A: Only licensed life insurance agents are permitted to sell annuities here in Florida. But not all life insurance agents are created equally. It’s usually best to find an agent that spends all or the majority of his time preserving his client’s assets prior to assisting them with the Medicaid application. The best agents are those that can perform two services: 1) asset preservation assistance using financial products and 2) application filing assistance. Medicaid Information Resource provides both of these services to our clients. Sometimes clients use life insurance agents or financial planners who have little or no experience with applying for Medicaid. Oftentimes this inexperience results in mistakes and denied applications. These mistakes can prove costly. Make sure anyone you use has considerable experience in this arena.
Q: Since the Medicaid annuity generates income, doesn’t this income get paid to the nursing home?
A: If the applicant owns the annuity, then yes, this income gets paid to the nursing home along with their other income as what’s called “Patient Responsibility”. However, when there is a spouse still residing in the community, the annuity can be structured in their name and the community spouse gets to keep 100% of the annuity income.
Q: Why is this planning so important?
A: The money saved from years of hard work can be depleted quickly when a family member requires long term care. The loss of lifetime savings can have a devastating financial and emotional impact on the entire family. With sound advice and planning, it is possible to preserve all your life savings, your family home and investments and still qualify immediately for Medicaid.

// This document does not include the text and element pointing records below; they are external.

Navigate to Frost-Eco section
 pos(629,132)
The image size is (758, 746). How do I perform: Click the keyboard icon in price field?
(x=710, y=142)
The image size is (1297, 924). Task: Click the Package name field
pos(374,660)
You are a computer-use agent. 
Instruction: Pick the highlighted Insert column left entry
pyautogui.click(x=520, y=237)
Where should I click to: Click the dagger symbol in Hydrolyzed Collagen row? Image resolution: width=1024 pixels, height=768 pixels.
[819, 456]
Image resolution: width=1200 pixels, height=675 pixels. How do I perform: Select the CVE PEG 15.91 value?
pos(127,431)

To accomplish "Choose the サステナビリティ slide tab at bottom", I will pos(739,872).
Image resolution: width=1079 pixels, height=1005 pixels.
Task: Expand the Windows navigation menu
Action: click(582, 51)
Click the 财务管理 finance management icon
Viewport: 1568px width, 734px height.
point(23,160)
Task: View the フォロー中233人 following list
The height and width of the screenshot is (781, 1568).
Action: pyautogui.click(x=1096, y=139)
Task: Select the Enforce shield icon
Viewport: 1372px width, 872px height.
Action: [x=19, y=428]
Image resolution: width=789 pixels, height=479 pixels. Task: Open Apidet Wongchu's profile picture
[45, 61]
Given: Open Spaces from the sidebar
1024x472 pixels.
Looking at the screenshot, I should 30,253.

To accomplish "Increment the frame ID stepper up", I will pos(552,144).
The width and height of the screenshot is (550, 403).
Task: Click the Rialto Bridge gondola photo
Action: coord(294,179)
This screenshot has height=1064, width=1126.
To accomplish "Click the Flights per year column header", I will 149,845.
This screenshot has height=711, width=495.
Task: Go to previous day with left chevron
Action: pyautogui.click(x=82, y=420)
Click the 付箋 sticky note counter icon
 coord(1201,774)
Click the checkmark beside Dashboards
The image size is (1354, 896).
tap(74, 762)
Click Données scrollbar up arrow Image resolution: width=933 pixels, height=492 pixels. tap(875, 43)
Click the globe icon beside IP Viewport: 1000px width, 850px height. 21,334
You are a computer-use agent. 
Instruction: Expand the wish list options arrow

Q: Are any MIR employees attorneys?
A: No, we are not attorneys. We are financial planners. We do not practice law. Thus, we do NOT perform any of the following activities: drafting of legal documents, review legal documents or interpret Medicaid regulations. In fact, we depend on relationships we have with attorneys who we refer our clients to, to perform these matters on behalf of our clients. We are financial professionals with expertise in preserving assets and assisting our clients in submitting their Medicaid applications on their behalf.